• WHAT YOU SHOULD DO: Word for word, restate the lines of the listing below from the line with "Viewport: 815px width, 743px" through the line with "The width and", and do not include the pictures.
+++ GIVEN RECORDS +++
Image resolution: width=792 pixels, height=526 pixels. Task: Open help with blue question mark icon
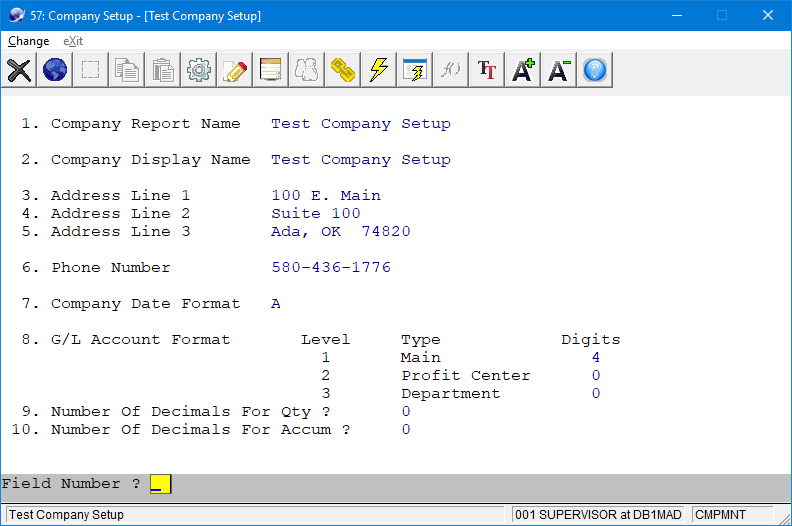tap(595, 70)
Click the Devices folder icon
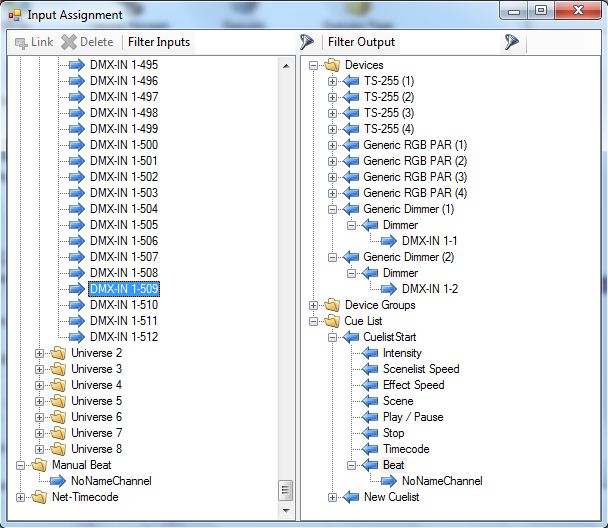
+++
+++ GIVEN RECORDS +++
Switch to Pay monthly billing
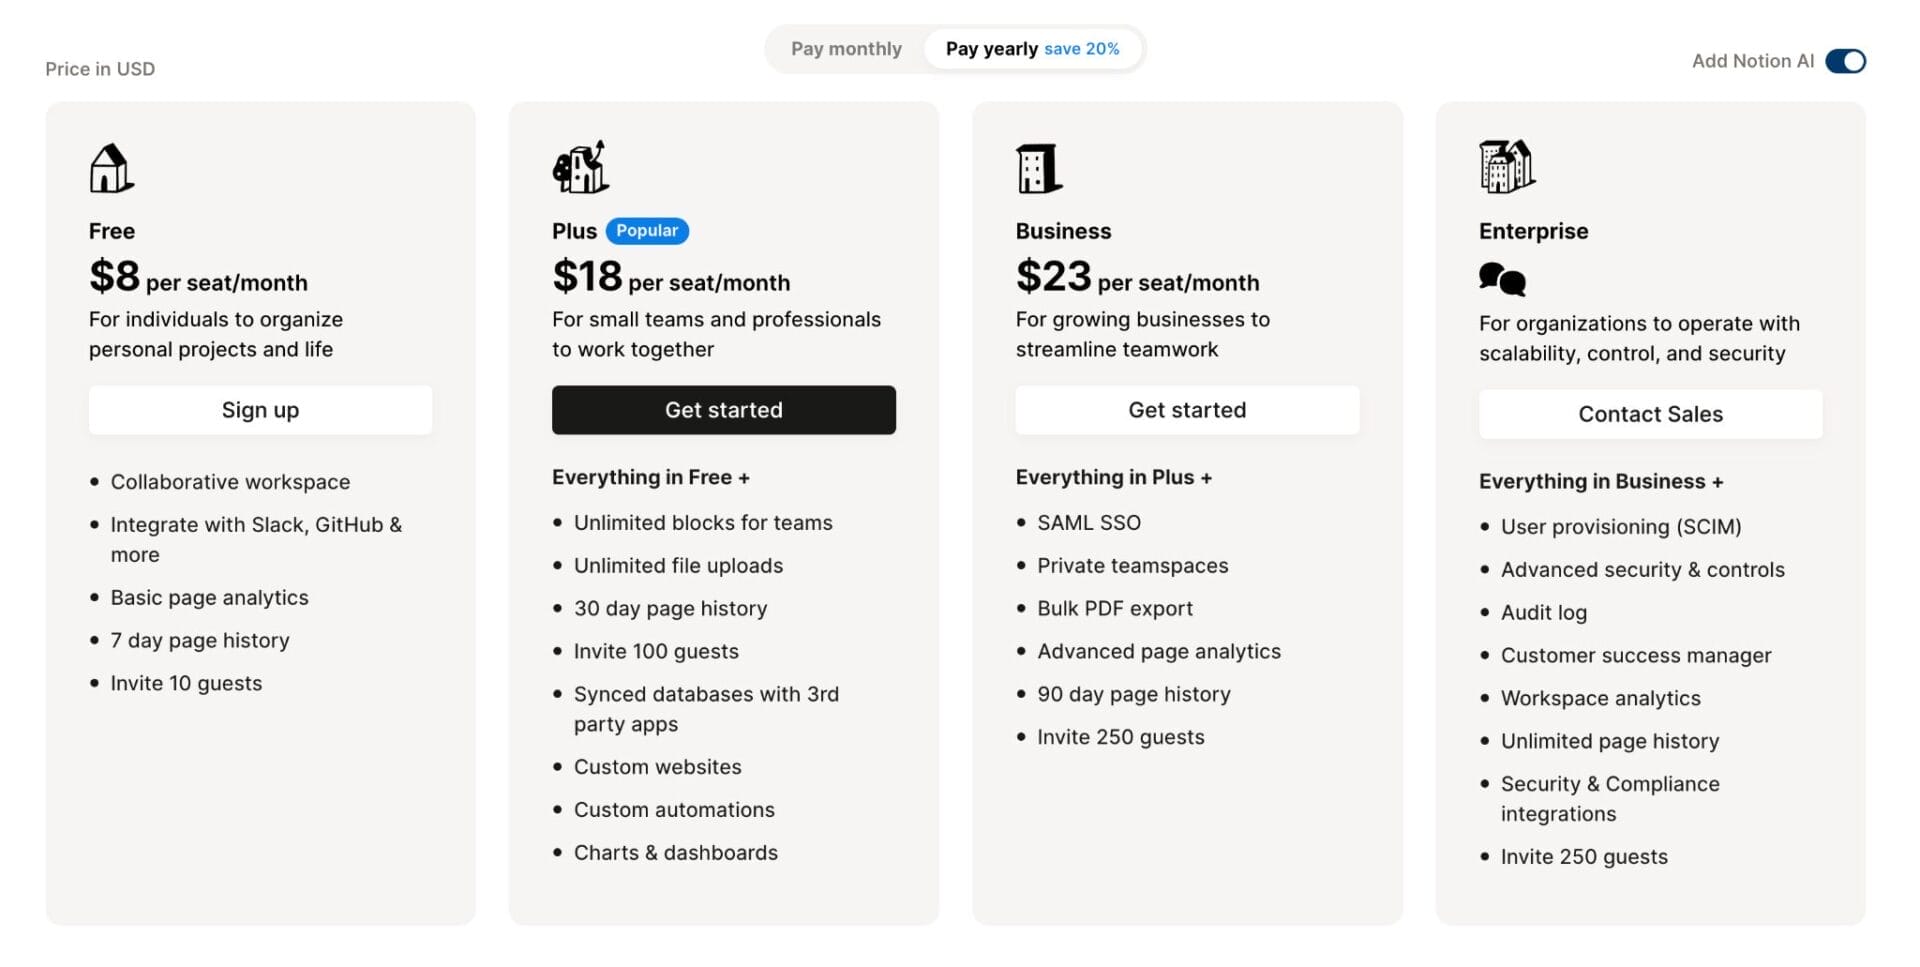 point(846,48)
+++
+++ GIVEN RECORDS +++
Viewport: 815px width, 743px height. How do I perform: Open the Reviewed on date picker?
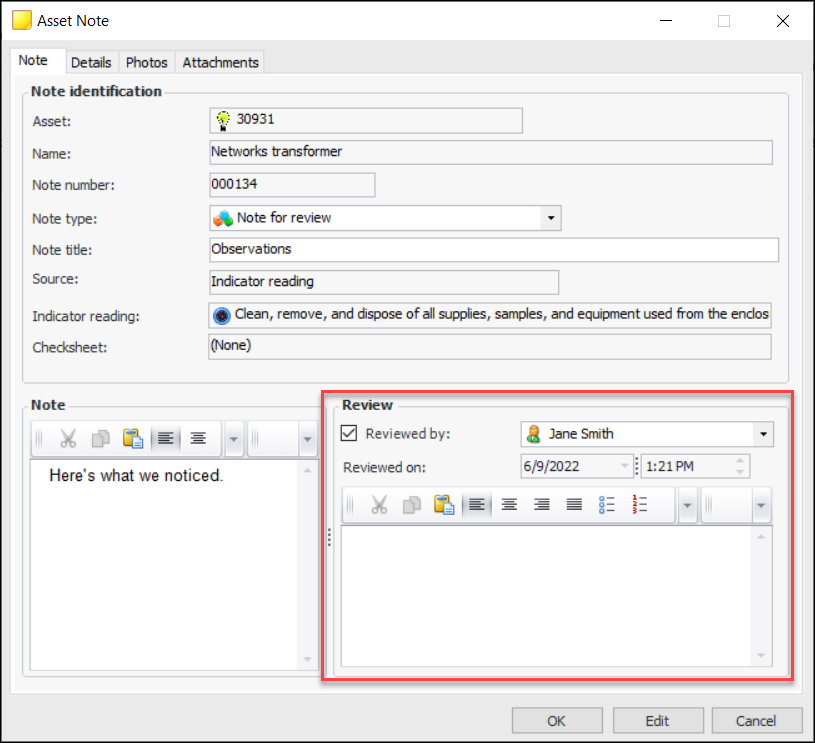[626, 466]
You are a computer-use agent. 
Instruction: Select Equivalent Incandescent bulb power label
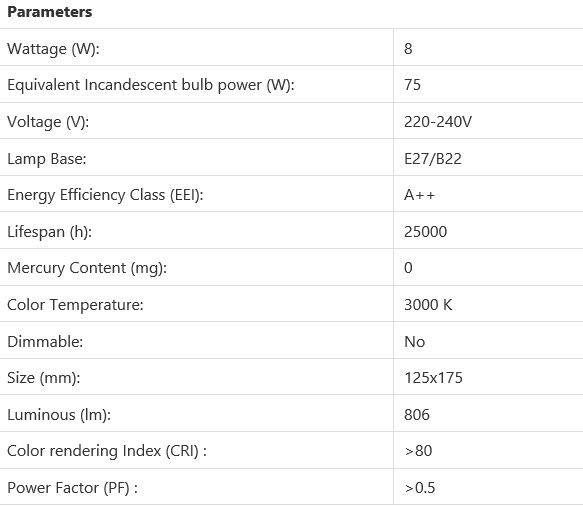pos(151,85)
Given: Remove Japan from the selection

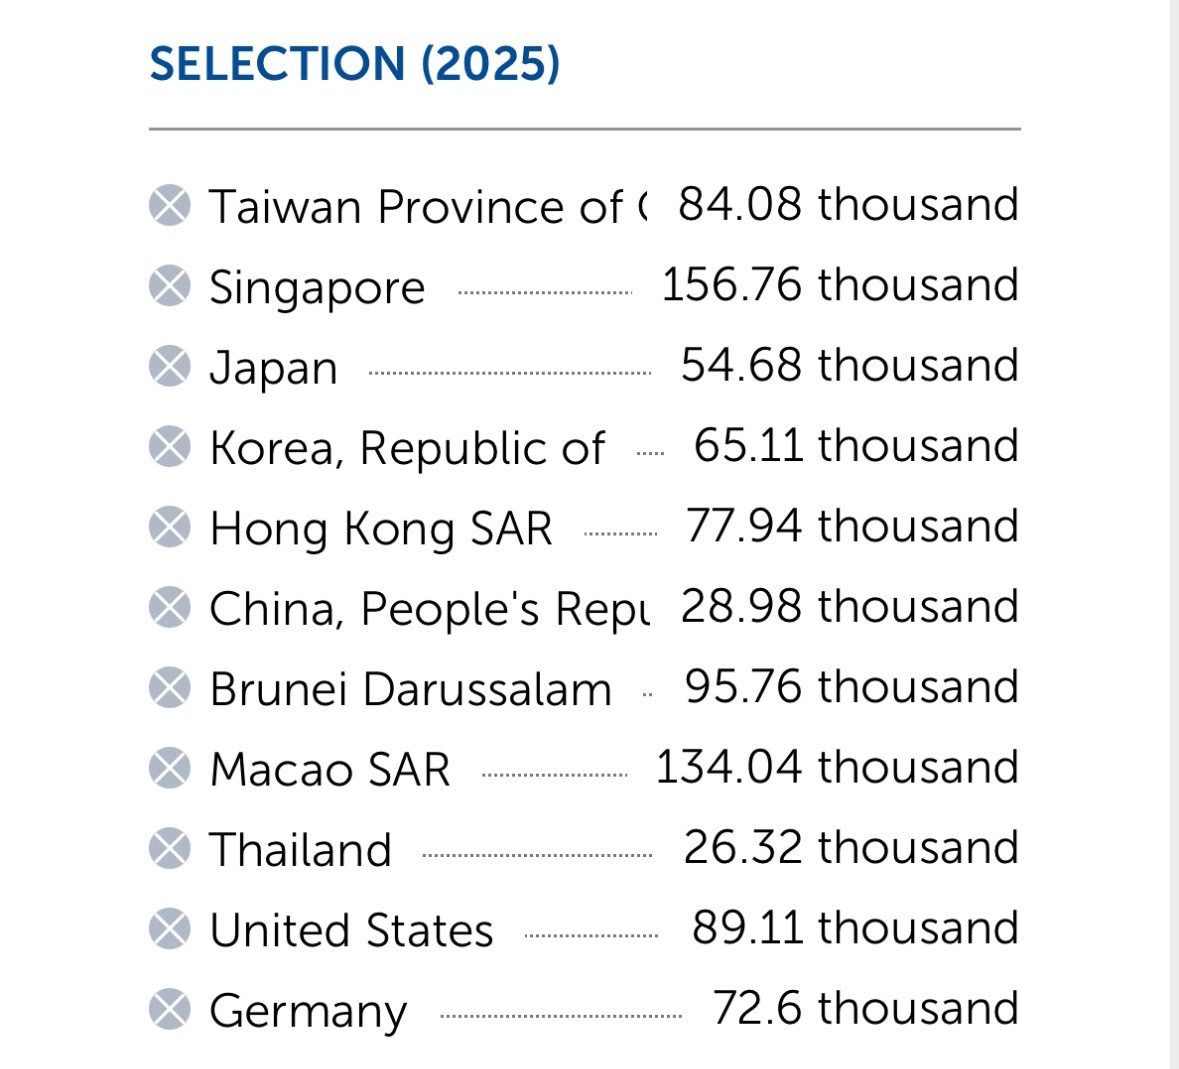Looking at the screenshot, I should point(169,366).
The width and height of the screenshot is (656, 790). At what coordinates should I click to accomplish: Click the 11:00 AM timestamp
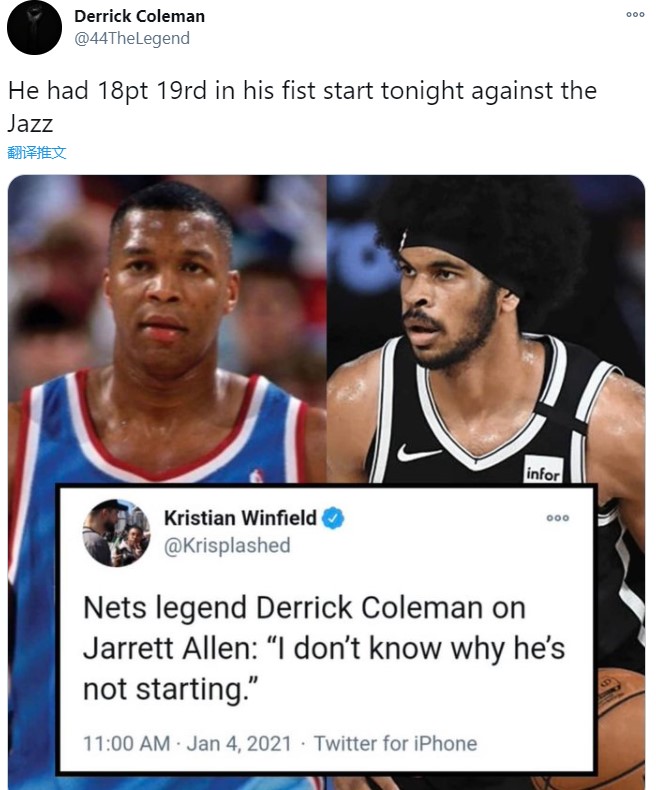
+++
• RESPONSE TO THE TASK:
Viewport: 815px width, 743px height. How do I perform: Open the Reviewed on date picker?
[626, 466]
You are a computer-use agent. 
Instruction: Select Equivalent Incandescent bulb power label
pos(151,85)
Given: Remove Japan from the selection

Looking at the screenshot, I should point(169,366).
The width and height of the screenshot is (656, 790). At what coordinates should I click to accomplish: Click the 11:00 AM timestamp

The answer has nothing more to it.